**WHAT THE TASK ASKS:** Search the listing for the word "computer" and say how many lines have it, nothing besides.

**DATA:**
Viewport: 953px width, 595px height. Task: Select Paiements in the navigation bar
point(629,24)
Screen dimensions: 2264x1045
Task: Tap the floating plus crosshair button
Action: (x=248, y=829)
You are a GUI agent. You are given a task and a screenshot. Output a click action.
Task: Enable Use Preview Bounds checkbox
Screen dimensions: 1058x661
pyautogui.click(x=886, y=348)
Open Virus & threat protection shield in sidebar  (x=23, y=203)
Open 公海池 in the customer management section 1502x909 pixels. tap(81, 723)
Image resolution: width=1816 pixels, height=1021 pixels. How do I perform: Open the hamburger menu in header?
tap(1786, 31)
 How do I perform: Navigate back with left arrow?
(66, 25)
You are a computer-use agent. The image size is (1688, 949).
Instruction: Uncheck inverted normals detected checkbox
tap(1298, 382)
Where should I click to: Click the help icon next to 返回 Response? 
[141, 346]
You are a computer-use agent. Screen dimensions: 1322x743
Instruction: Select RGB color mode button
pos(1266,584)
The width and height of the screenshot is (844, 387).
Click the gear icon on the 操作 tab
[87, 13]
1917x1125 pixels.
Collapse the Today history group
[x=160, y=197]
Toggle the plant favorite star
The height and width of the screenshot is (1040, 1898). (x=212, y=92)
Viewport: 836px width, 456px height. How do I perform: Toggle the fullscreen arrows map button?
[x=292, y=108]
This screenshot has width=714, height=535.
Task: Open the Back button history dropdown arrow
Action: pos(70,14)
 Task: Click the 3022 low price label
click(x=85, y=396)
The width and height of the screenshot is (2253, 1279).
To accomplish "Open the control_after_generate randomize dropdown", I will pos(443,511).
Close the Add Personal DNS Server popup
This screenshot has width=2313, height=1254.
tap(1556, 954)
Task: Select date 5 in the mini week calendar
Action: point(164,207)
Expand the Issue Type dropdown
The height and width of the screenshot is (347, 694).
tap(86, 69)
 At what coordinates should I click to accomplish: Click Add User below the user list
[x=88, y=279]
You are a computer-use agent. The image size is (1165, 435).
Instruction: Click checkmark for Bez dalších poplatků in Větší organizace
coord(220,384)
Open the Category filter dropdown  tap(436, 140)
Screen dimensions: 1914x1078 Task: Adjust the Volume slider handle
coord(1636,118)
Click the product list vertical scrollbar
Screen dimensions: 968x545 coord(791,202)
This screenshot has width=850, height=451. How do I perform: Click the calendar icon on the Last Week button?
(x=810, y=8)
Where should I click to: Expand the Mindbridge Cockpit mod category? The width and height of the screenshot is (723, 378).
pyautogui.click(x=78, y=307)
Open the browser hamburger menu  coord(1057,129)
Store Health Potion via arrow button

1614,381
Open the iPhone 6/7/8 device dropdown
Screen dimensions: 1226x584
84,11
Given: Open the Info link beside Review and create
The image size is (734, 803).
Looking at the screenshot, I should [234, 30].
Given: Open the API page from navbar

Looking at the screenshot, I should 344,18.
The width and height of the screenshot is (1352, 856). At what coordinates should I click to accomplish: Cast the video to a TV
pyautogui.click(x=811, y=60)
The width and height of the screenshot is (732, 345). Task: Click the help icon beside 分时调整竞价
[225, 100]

**TASK SOLUTION:** 3